Pick out every line of the records below that contains the word "each", and copy those lines.

Begin Supplied data

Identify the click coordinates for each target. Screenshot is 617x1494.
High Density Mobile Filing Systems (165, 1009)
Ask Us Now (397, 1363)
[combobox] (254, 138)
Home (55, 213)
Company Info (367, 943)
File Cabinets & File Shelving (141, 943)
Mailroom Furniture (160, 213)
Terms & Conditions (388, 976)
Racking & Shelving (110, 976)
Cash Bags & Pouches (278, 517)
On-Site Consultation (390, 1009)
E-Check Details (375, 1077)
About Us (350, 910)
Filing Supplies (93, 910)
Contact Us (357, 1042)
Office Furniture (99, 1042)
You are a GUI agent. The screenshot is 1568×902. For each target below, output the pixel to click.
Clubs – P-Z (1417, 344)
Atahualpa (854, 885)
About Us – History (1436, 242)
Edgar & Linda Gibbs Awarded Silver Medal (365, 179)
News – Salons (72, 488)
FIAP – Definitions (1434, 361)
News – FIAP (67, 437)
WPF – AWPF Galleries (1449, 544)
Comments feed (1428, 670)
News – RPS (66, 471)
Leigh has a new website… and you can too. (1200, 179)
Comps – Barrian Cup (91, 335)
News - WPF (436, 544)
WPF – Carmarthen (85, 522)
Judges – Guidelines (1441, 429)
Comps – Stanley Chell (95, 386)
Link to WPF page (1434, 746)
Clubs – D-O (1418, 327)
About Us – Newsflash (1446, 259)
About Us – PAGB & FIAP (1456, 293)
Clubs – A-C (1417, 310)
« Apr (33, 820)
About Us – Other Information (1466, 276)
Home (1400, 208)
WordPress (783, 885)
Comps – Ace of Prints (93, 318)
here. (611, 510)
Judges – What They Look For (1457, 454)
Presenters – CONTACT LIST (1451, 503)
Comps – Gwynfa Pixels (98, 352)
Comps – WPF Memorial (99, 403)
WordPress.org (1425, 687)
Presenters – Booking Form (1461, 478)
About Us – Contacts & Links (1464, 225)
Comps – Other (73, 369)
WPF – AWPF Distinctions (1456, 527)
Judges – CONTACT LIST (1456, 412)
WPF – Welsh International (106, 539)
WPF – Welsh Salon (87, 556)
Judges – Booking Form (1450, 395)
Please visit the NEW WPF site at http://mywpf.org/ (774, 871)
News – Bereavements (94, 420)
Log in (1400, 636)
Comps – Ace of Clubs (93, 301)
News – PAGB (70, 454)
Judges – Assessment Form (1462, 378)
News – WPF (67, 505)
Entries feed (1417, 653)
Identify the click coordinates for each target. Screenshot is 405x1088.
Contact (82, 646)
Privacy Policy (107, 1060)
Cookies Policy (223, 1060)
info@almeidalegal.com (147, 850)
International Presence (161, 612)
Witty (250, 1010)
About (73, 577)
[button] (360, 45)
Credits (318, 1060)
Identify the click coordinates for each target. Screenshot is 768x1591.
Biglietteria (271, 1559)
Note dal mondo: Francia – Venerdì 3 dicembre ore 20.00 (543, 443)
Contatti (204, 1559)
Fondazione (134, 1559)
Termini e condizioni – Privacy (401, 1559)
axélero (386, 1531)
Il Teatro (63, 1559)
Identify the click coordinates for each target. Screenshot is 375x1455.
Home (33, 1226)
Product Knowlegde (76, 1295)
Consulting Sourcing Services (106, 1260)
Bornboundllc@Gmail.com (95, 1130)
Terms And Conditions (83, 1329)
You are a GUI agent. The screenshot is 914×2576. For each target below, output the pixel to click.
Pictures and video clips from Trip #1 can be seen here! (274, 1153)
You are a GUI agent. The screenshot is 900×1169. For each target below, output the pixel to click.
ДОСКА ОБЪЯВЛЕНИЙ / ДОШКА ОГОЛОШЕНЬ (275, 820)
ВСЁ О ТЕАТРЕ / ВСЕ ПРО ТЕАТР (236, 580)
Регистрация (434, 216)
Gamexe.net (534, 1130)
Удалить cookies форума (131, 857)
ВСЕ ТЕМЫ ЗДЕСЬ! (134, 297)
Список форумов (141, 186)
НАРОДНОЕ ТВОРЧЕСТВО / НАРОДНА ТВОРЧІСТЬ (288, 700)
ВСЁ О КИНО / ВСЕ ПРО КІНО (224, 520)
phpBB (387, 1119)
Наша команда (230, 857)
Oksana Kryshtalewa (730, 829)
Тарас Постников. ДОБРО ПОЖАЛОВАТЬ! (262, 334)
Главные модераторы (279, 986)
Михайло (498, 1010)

End Supplied data

## Output
Identify the click coordinates for each target. Screenshot is 617x1494.
You are a GUI agent. The screenshot is 1568×902. For each target below, output the pixel to click.
Identify the click coordinates for each target. Screenshot is 405x1088.
Identify the click coordinates for each target. Screenshot is 768x1591.
Identify the click coordinates for each target. Screenshot is 375x1455.
You are a GUI agent. The screenshot is 914×2576. For each target below, output the pixel to click.
You are a GUI agent. The screenshot is 900×1169. For each target below, output the pixel to click.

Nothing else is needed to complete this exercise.